Document text
....

Difference in performance with `keras.Sequential` in `keras.Model` subclass

I’m running into a performance difference while running the same model with and without the keras.Sequential object definition inside a custom class which inherits from keras.Model.
The following code demonstrates the issue:

Code for the model which uses keras.Sequential:

import os
import numpy as np
import tensorflow as tf
from tensorflow import keras
from tensorflow.keras import layers
from tensorflow.keras.datasets import cifar10


os.environ['TF_CPP_MIN_LOG_LEVEL'] = '2'

class ConvModel_1(keras.Model):
    def __init__(self, input_shape):
        super().__init__()
        self.input_image_shape = input_shape
        self.mdl = keras.Sequential([
            layers.Input(shape=input_shape),
            layers.Conv2D(32, 3),
            layers.BatchNormalization(),
            layers.MaxPool2D(),
            layers.Conv2D(64, 5),
            layers.BatchNormalization(),
            layers.MaxPool2D(),
            layers.Conv2D(128, 3, kernel_regularizer=keras.regularizers.l2(0.01)),
            layers.BatchNormalization(),
            layers.Flatten(),
            layers.Dense(64, activation='relu', kernel_regularizer=keras.regularizers.l2(0.01)),
            layers.Dropout(0.5),
            layers.Dense(10)

....

Dataset rows

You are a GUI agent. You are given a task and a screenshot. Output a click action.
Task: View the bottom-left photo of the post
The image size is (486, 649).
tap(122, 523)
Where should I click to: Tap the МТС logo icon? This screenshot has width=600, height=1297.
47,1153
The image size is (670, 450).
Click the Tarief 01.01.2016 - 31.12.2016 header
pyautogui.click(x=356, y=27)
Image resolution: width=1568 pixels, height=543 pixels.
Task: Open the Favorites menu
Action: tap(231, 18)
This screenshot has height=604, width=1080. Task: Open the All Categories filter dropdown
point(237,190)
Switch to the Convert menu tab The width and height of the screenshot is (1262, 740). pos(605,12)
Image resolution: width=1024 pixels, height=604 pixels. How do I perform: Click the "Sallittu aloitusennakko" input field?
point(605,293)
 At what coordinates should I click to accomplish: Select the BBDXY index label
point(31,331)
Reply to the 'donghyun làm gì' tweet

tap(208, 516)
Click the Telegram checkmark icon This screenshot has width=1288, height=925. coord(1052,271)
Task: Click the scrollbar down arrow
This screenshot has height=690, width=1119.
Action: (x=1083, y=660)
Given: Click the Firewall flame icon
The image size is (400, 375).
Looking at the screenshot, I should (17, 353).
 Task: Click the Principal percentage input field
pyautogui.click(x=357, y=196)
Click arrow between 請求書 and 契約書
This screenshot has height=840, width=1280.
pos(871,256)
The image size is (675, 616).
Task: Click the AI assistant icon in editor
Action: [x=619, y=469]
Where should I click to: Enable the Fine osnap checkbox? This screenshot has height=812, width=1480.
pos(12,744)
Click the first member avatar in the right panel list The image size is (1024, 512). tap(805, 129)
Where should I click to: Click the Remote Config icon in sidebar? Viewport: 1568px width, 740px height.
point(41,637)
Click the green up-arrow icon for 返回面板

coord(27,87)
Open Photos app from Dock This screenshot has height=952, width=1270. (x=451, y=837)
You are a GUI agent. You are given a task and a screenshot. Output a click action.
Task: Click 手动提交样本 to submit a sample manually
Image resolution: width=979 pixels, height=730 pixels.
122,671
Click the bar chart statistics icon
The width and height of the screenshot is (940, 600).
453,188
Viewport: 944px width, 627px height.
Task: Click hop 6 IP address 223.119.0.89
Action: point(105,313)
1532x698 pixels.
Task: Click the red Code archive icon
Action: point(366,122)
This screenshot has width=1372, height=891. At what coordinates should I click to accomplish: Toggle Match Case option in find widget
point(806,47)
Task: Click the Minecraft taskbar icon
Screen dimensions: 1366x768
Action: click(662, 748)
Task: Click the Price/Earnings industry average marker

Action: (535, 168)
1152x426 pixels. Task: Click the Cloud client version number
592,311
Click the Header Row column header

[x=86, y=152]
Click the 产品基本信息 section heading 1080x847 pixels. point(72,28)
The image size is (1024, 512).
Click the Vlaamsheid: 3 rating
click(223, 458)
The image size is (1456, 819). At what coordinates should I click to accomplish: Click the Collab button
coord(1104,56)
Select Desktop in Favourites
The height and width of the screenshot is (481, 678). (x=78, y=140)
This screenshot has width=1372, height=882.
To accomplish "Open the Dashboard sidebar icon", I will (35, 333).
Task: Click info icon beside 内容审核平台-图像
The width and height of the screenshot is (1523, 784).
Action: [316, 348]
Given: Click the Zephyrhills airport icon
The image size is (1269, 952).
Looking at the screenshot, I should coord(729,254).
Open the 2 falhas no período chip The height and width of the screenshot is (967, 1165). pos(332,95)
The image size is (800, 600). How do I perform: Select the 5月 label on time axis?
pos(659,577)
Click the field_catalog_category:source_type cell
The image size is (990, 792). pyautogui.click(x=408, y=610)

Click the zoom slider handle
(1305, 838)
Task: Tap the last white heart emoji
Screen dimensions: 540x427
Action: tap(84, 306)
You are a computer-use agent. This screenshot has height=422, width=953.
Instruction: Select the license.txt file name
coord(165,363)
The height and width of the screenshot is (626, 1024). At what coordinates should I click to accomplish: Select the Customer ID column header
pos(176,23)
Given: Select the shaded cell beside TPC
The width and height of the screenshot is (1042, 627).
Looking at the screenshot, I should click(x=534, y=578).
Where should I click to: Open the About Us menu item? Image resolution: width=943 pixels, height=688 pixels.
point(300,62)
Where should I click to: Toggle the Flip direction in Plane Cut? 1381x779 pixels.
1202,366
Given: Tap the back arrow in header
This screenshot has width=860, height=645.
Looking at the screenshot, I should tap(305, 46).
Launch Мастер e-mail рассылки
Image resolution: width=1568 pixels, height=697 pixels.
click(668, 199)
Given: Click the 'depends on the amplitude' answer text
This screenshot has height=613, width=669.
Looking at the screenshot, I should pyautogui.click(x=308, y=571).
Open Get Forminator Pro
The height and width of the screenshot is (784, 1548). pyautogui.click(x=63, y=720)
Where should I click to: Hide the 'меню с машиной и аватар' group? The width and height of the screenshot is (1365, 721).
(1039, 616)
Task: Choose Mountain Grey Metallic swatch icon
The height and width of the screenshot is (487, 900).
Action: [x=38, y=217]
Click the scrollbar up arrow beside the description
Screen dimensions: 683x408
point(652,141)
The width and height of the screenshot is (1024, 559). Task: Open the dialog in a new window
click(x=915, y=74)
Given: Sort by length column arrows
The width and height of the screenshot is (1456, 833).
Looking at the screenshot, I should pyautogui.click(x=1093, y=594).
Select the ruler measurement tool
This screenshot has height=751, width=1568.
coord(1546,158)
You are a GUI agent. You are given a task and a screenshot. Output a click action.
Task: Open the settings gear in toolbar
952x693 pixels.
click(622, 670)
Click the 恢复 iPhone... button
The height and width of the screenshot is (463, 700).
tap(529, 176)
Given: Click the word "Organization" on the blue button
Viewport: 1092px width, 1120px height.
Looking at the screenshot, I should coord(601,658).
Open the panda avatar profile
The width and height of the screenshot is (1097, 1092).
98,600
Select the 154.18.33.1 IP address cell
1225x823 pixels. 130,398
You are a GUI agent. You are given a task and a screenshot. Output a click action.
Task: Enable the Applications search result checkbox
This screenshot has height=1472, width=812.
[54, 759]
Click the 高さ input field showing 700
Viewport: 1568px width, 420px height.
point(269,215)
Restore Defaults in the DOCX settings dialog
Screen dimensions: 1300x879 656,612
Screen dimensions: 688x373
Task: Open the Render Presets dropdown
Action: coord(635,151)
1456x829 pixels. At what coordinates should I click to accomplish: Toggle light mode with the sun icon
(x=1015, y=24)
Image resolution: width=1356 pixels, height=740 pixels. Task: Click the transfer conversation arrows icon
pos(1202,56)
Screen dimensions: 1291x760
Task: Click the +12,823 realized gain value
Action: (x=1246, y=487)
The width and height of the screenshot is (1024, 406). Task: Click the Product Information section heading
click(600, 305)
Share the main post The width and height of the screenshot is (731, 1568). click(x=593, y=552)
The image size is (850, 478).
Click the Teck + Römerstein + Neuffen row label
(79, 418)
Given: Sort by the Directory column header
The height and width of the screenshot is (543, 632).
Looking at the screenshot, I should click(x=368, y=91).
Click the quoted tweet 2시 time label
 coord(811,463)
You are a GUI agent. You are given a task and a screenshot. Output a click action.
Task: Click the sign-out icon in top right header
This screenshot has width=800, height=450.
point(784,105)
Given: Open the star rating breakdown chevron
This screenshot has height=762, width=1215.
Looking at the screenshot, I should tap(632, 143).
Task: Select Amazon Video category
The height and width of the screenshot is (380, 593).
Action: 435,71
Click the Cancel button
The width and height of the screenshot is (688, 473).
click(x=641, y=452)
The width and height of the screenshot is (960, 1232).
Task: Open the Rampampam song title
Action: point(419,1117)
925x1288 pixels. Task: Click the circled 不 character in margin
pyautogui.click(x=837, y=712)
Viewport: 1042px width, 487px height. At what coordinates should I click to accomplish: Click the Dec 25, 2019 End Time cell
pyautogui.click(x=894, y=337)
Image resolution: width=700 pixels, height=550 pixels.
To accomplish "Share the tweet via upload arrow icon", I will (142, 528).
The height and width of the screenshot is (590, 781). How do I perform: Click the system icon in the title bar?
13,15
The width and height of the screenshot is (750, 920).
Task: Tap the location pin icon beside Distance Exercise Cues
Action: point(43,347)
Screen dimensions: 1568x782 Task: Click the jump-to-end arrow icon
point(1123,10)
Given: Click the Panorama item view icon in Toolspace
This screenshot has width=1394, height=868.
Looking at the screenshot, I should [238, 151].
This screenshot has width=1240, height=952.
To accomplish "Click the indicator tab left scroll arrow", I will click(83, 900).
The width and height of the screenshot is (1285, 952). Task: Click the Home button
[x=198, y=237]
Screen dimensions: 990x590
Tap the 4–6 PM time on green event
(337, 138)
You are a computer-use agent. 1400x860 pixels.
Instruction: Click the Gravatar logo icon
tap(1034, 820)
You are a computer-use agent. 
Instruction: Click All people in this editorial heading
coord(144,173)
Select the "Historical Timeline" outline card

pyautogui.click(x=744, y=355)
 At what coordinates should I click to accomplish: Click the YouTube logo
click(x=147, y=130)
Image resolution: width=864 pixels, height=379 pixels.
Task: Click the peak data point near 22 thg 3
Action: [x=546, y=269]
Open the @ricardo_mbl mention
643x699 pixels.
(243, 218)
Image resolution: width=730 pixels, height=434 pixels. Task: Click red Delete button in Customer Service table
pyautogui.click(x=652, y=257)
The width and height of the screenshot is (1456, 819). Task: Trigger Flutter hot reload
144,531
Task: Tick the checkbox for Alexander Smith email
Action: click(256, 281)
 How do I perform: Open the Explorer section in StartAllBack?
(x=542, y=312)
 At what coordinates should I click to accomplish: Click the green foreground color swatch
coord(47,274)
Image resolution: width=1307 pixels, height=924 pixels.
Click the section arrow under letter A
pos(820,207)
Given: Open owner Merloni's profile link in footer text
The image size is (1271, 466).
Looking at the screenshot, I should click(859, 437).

....

What is needed
In the Keras performance post, how many filters does the second Conv2D layer in ConvModel_1 use? The rows aren't needed for this.

Solution for this exercise
64